[Screenshot grounding data]
+++
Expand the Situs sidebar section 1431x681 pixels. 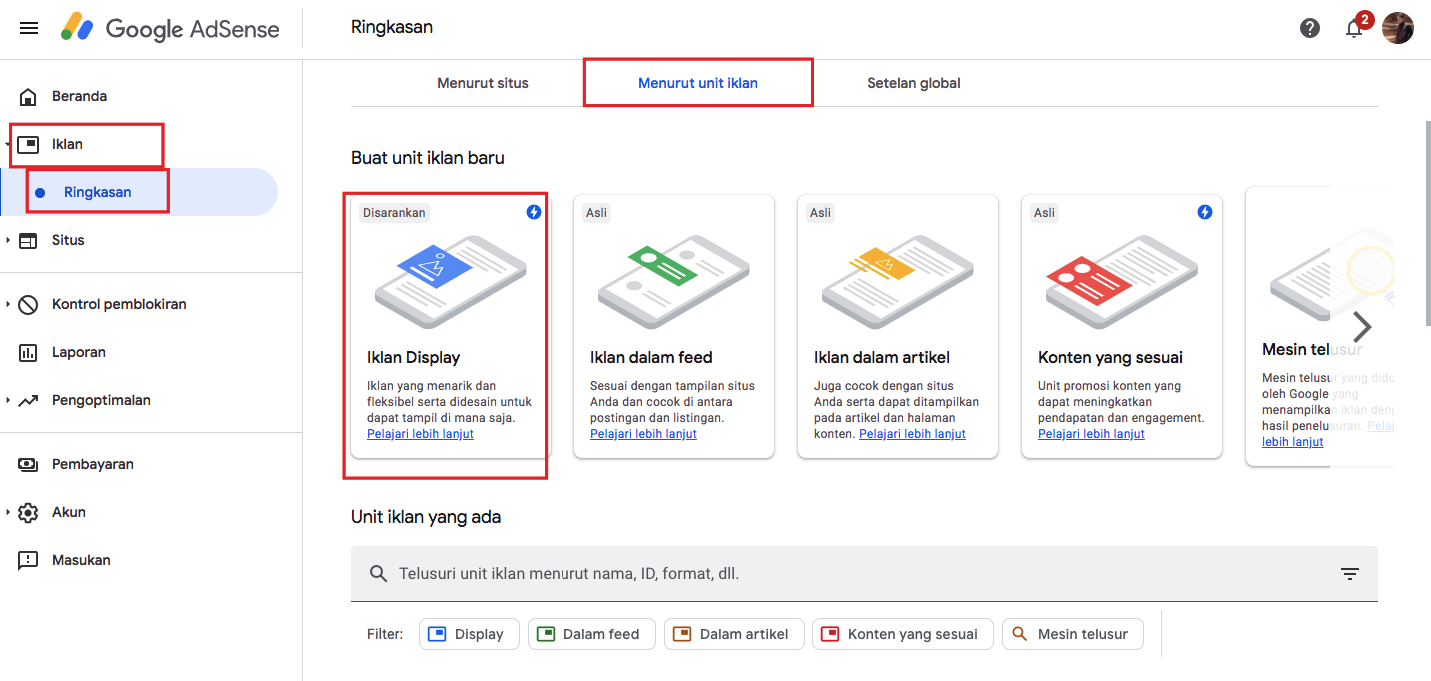click(9, 241)
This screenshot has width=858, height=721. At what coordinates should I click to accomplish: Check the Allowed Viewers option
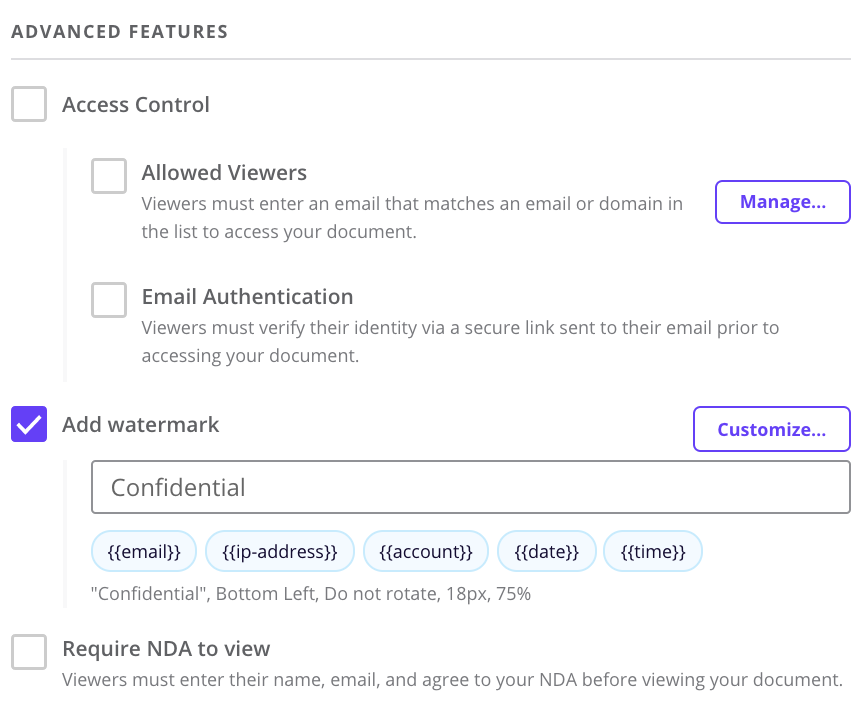click(x=109, y=176)
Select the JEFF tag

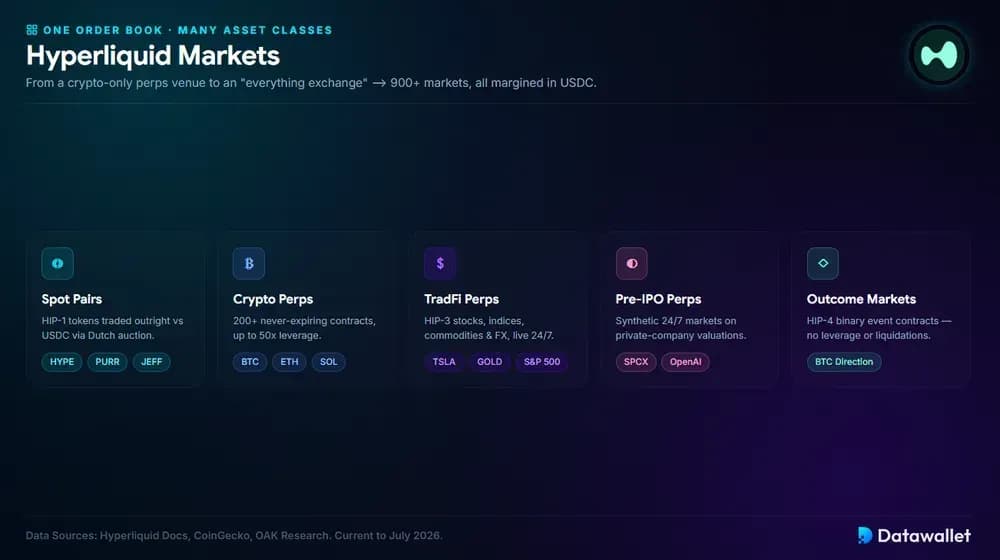151,362
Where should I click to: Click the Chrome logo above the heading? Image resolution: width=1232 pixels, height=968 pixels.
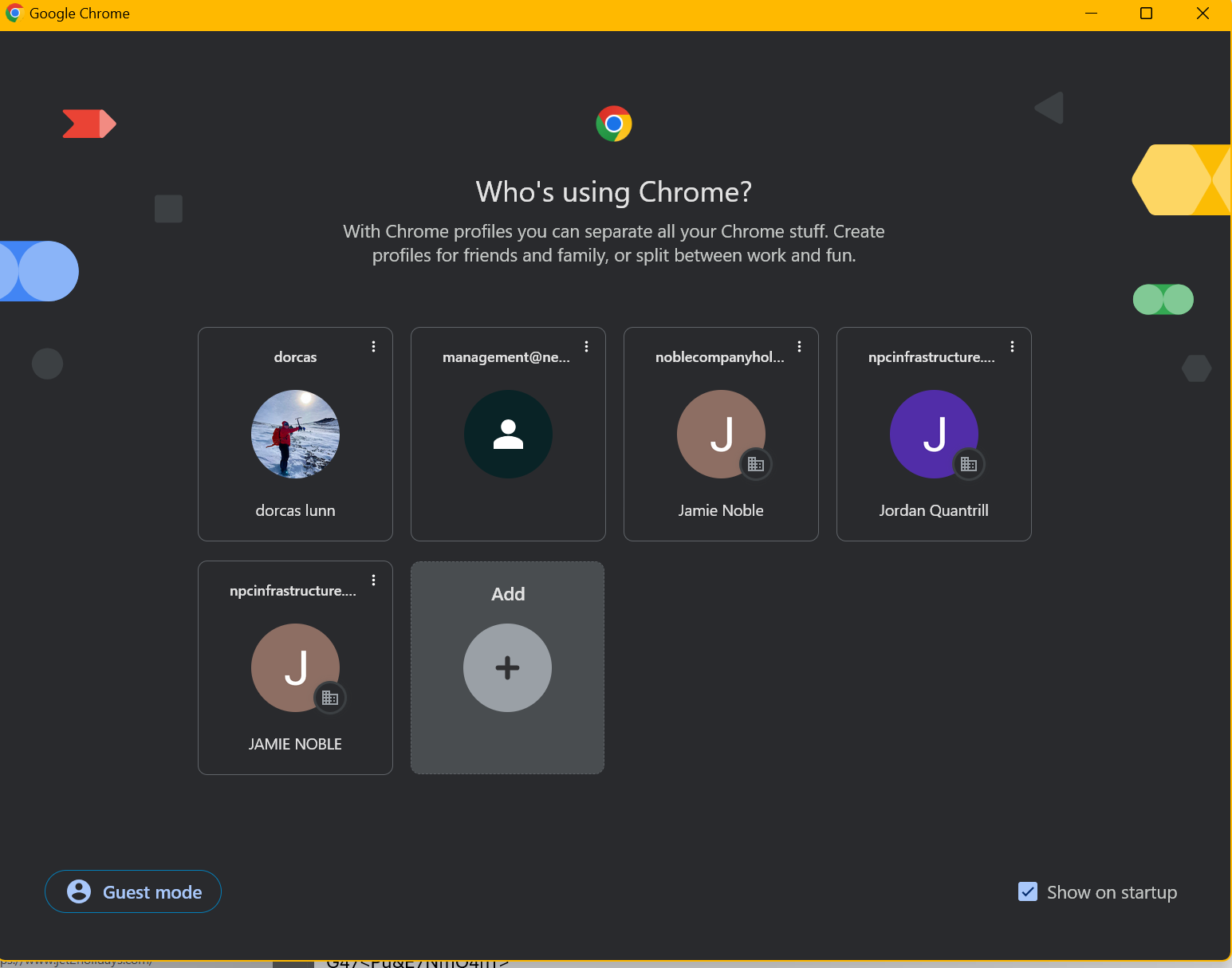613,124
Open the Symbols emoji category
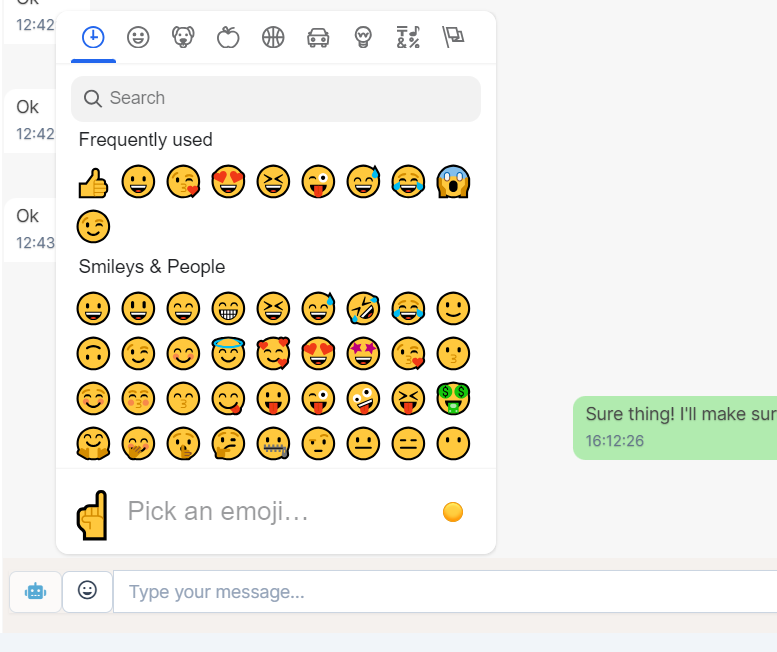 pos(408,38)
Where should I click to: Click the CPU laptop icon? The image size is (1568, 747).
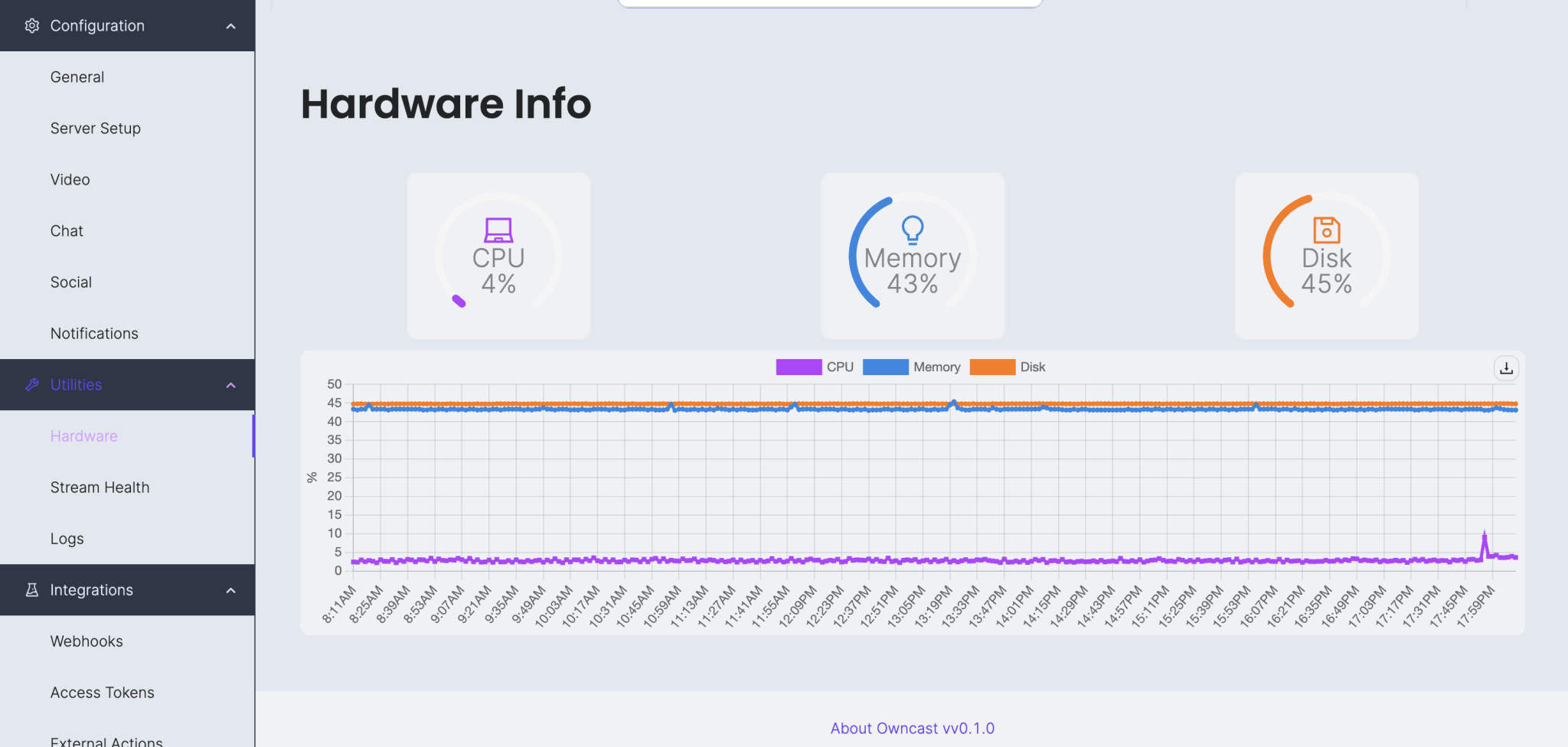tap(498, 230)
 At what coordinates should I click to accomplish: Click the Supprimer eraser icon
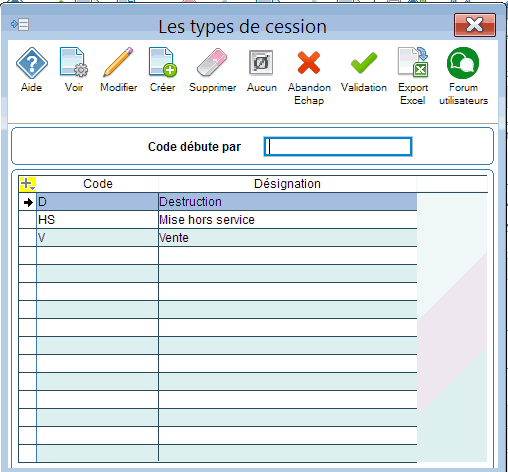coord(212,62)
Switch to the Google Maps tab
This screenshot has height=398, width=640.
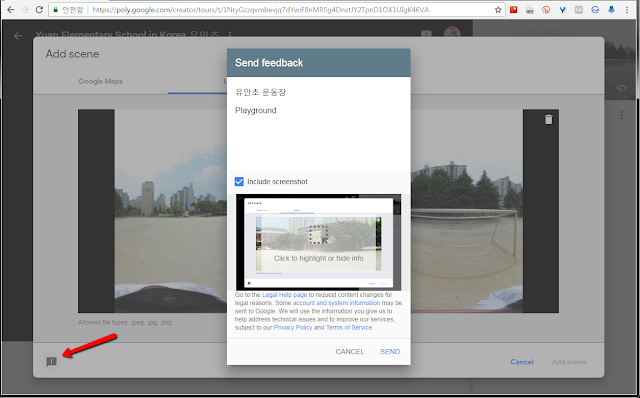point(100,81)
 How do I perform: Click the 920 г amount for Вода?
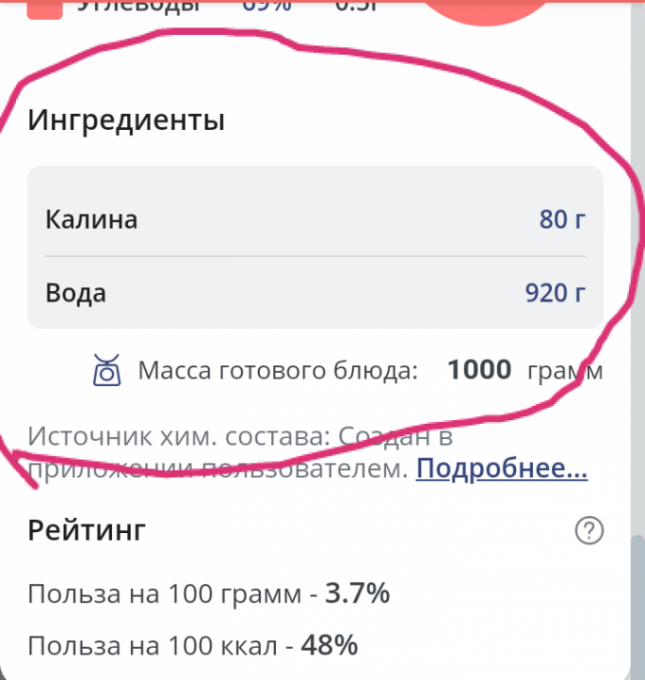click(555, 293)
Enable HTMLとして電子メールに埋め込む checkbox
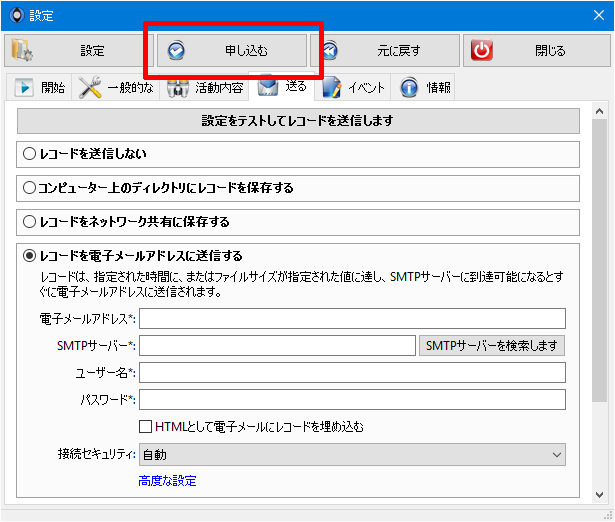The width and height of the screenshot is (615, 522). 146,426
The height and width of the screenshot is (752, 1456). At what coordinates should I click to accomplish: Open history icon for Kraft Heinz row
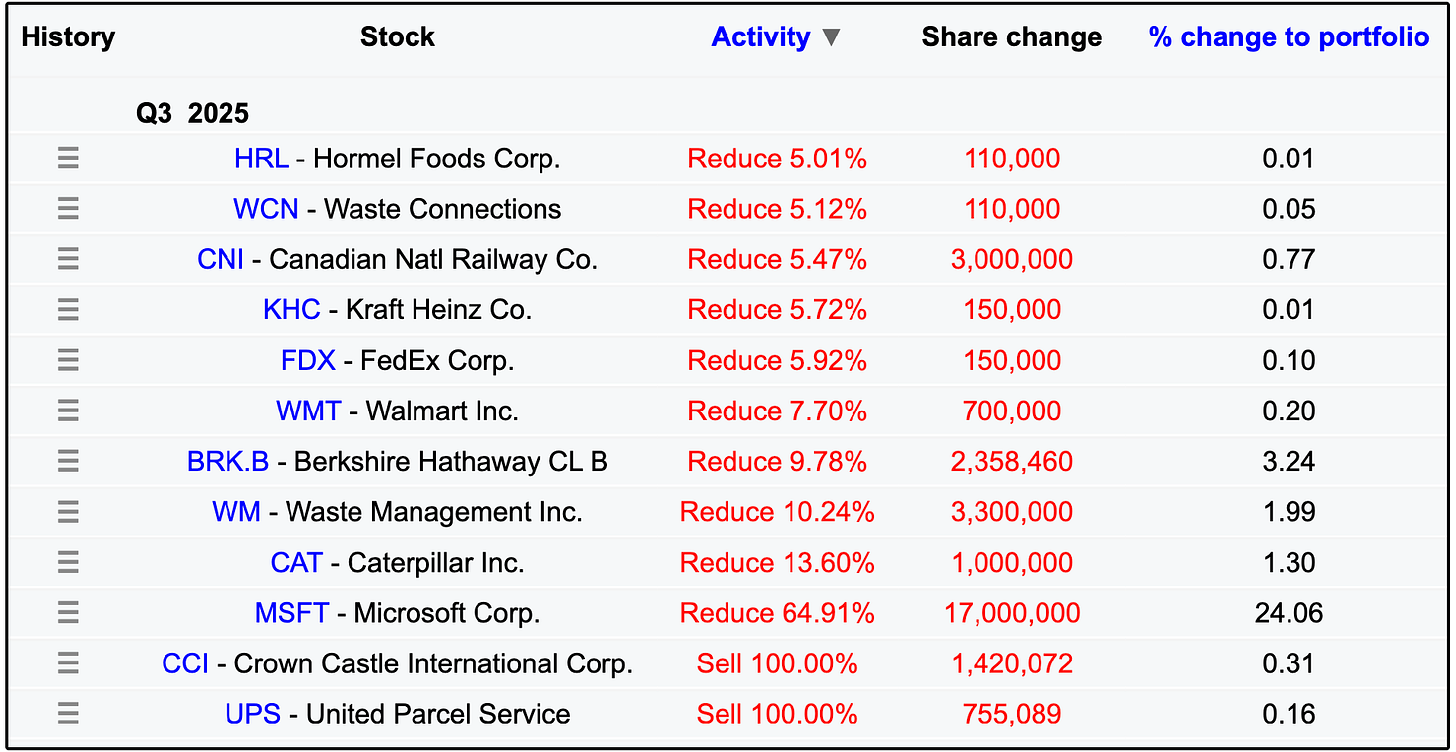point(68,310)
+++
_EXERCISE INSTRUCTIONS_.
Each line above from the one containing "Open the Symbols emoji category" through the one containing "Switch to the Google Maps tab" is to be returned verbatim. Nothing else, and no pictures.

_REPLY_.
Open the Symbols emoji category
 pos(408,38)
Where should I click to: Click the CPU laptop icon? The image size is (1568, 747).
tap(498, 230)
 At what coordinates should I click to accomplish: Click the Supprimer eraser icon
coord(212,62)
Switch to the Google Maps tab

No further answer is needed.